Reporter: spdx files missing data

[qequ]

Working on a repo I noted that a dependency listed in spdx has no license (concluded, declared) nor homepage

Checking the same dependency in the Web-App lists the data correctly

CC: @dgutson

[dgutson]

@sschuberth @fviernau spdx.homepage shouldn't be equivalent to web-app.ProcessedRepository?

[sschuberth]

spdx.homepage shouldn't be equivalent to web-app.ProcessedRepository?

No, it shouldn't. Please see the SPDX specs. A homepage URL is a homepage URL, and a repository URL is a repository URL. However, in lack of a dedicated homepage, some projects declare their repository URL as the homepage URL in their package metadata. But that's no interpretation / mapping that ORT does. We take the metadata as-is here.

[dgutson]

Then what about VCS location or some other VCS related field? Look, @qequ and I stayed until very late in the night manually fixing dozens of entries that looked like inconsistencies, I may understand that some metadata may be different or have some inconsistency, but I think that ORT could do some more coverage of grouping some more cases. In most of the casesbthe information was in the analysis results yaml and the webapp, and was not in the spdx, so I just copy pasted it.

[dgutson]

Because of the enormous effort we took and still internally sponsor ORT, would you mind to analyze this project and see what could had happened?

[sschuberth]

Then what about VCS location or some other VCS related field?

What exactly do you mean? Where URL to a VCS location is in SPDX output? It's basically like this: ORT has more metadata about a package than we can squeeze into a single SPDX package. That's why a single ORT package is usually split into three (!) SPDX packages: The binary package, the belonging VCS package ("-vcs" suffix in the id), and the belonging sources artifact package ("-source-artifact" in the id). The downloadLocation of the binary package points to the binary artifact, the downloadLocation of the belonging VCS package point to the VCS repository, and the downloadLocation of the source package points to the source artifact.

In most of the casesbthe information was in the analysis results yaml and the webapp, and was not in the spdx, so I just copy pasted it.

While I still believe that is most cases this is due to misunderstandings of the SPDX spec (which is horrible, BTW), I don't understand why don't instead adjust the SPDX reporter to your needs, and eventually contribute your changes back. That should scale much better.

[sschuberth]

Because of the enormous effort we took and still internally sponsor ORT, would you mind to analyze this project and see what could had happened?

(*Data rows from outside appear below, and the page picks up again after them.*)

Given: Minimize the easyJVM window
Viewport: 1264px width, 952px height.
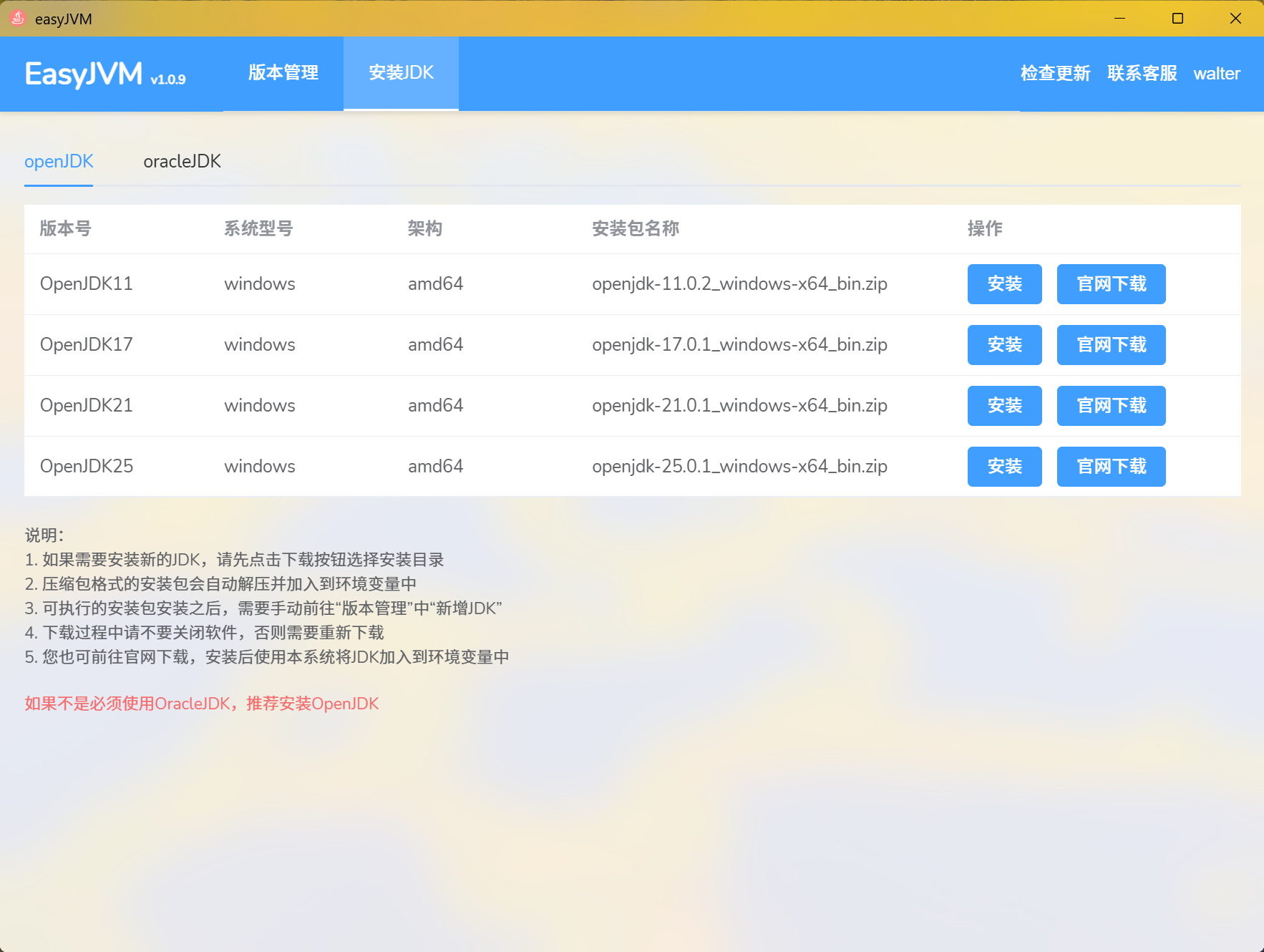Looking at the screenshot, I should [1119, 19].
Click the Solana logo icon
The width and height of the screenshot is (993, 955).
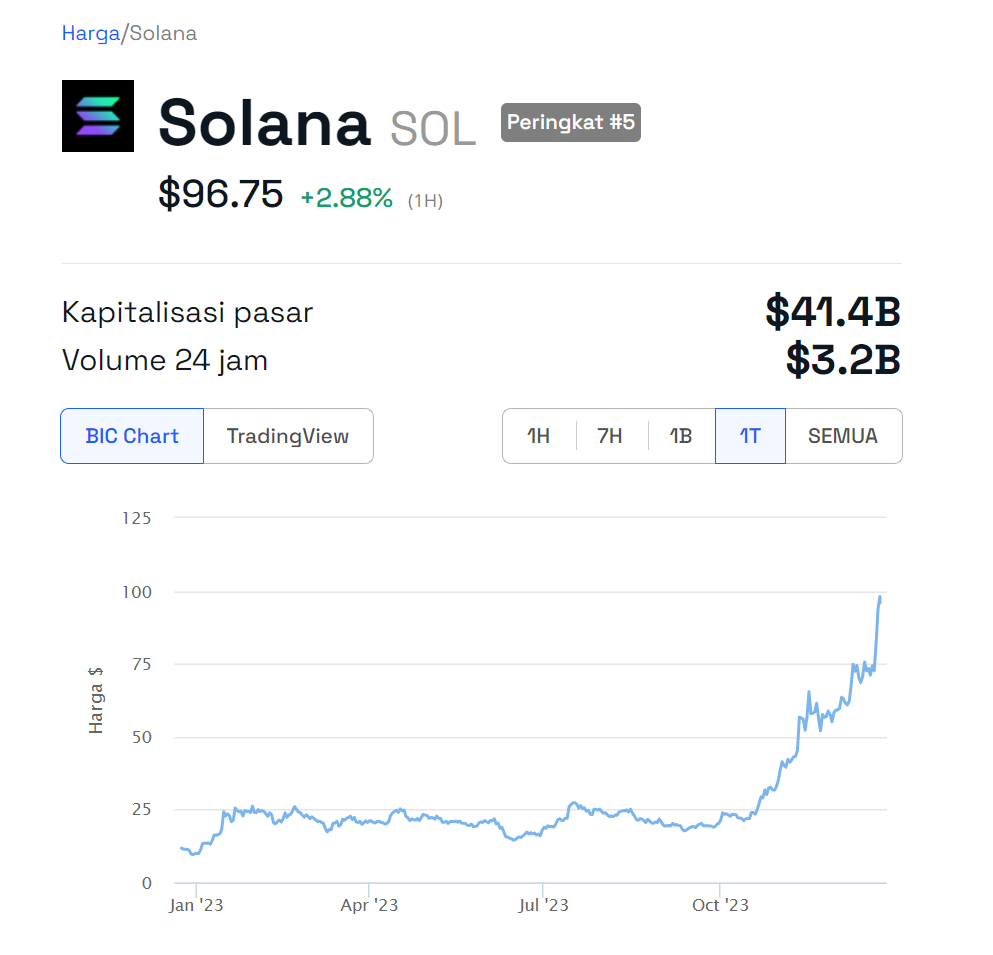[x=98, y=116]
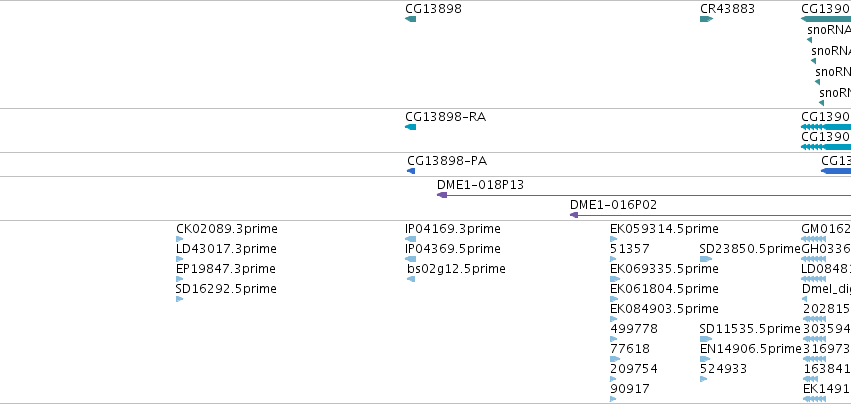Viewport: 851px width, 404px height.
Task: Select the CG13898-PA protein arrow
Action: coord(411,171)
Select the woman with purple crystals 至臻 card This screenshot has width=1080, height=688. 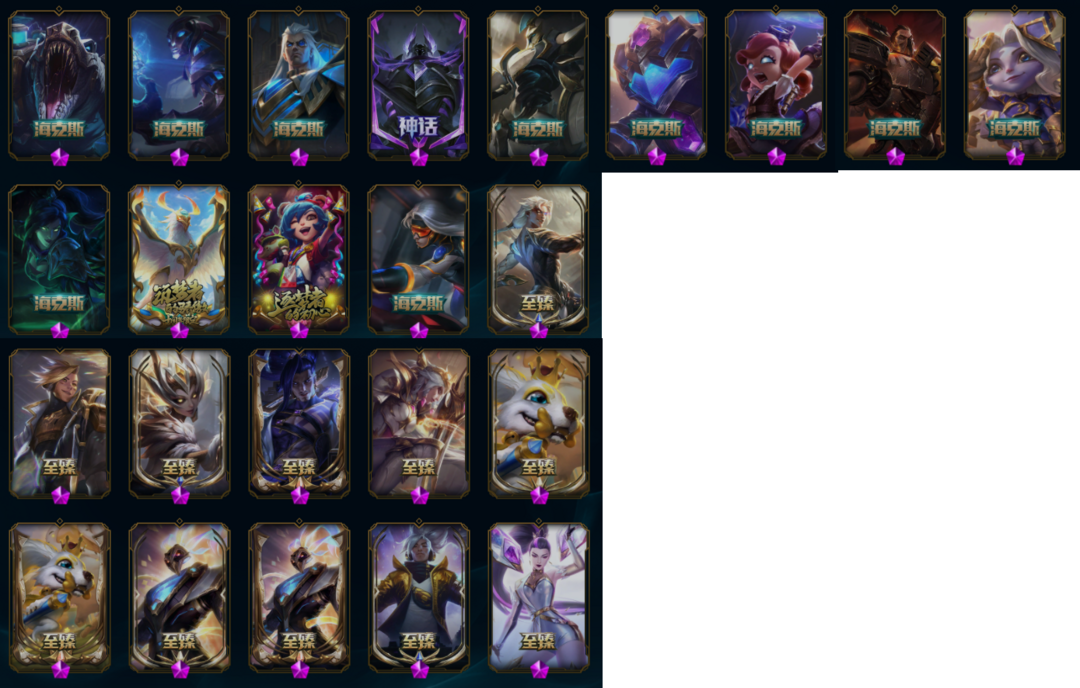(539, 596)
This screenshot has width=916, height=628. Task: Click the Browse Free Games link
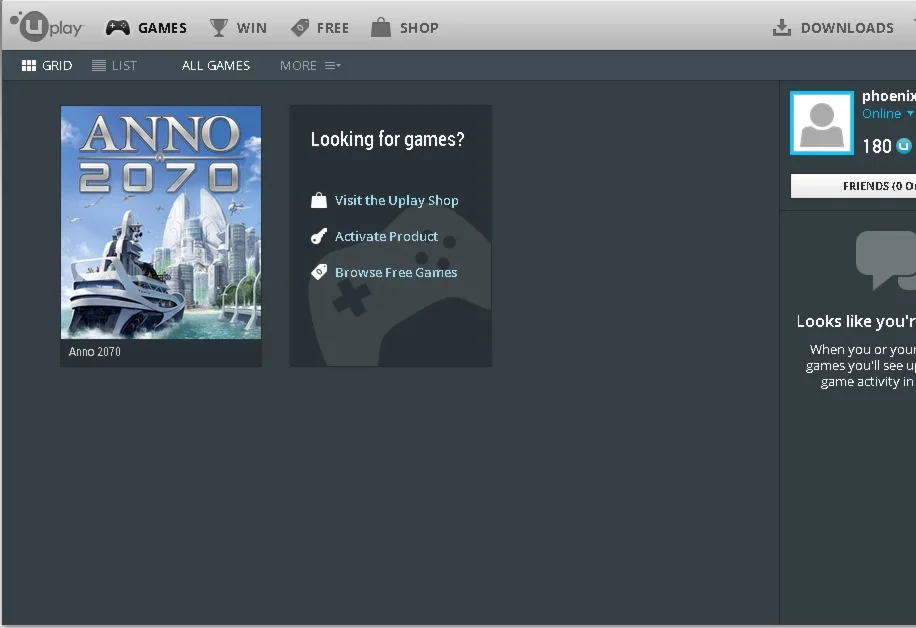[x=396, y=272]
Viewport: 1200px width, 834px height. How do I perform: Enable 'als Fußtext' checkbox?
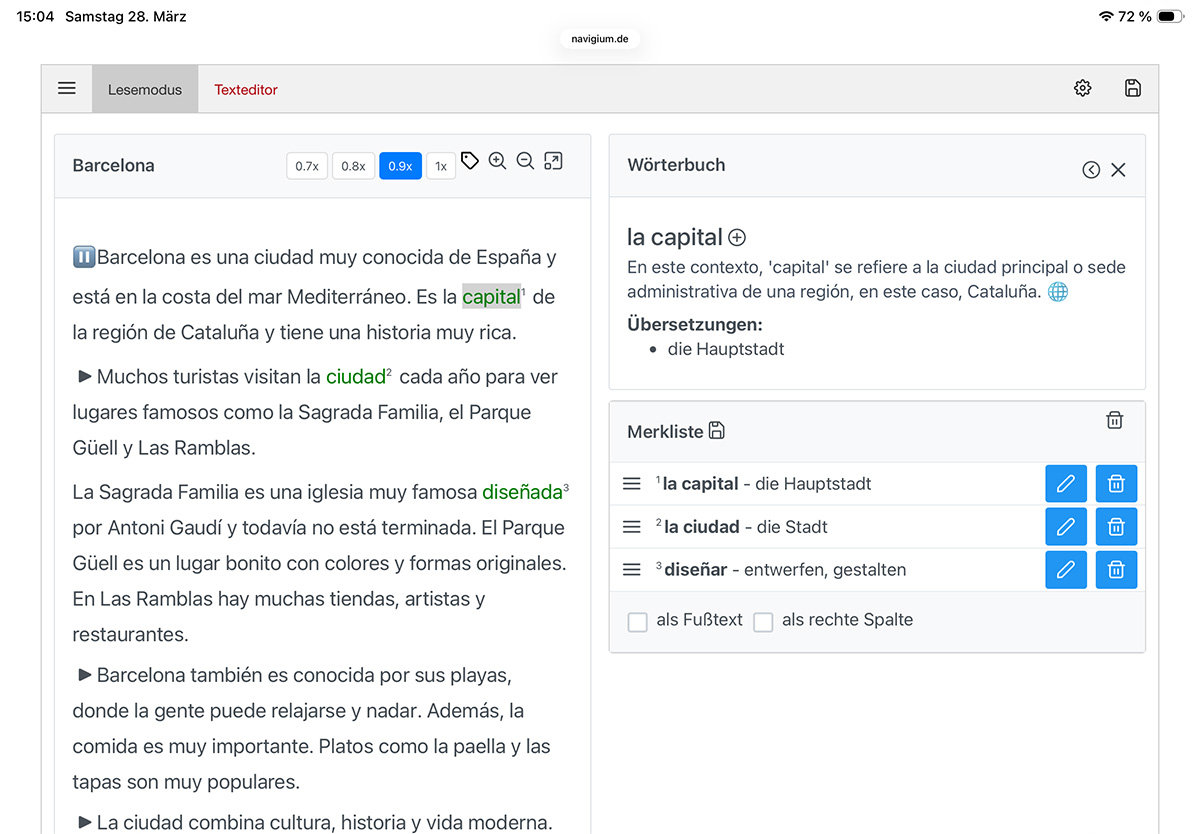click(637, 622)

While I appreciate your use of ORT, I hope you realize that over the past weeks we as a maintainer team were quickly jumping at almost every issue you filed, and helped you guys where we could without really knowing much about you or your use-cases, or getting anything back.

So if you now ask us to do your day-job work, maybe you should consider sponsoring ORT not internally, but externally 😉

[sschuberth]

After a short "debate" with @fviernau I decided to create https://github.com/oss-review-toolkit/ort/pull/6760, which might also help to avoid some confusion on your side, @dgutson.

[dgutson]

@sschuberth @fviernau thanks we appreciate all your quick response time and eagerness to help. On our side we currently provide tons of hours of testing effort (manual and automated scripts). We will swtch to maintenance mode soon, it's just that now we needed to come up with the SPDX asap. Thanks again for your support. @arieltorti stayed 24hs nonstop for example identifying failing patterns and grouping them (and developing external workarounds).

[mnonnenmacher]

@dgutson As you are working a lot with ORT currently you might be interested in joining the ORT Community Meeting.

[sschuberth]

a dependency listed in spdx has no license (concluded, declared) nor homepage

As the homepage bit has been clarified and the declared license is not cleared anymore I believe we're good to close this.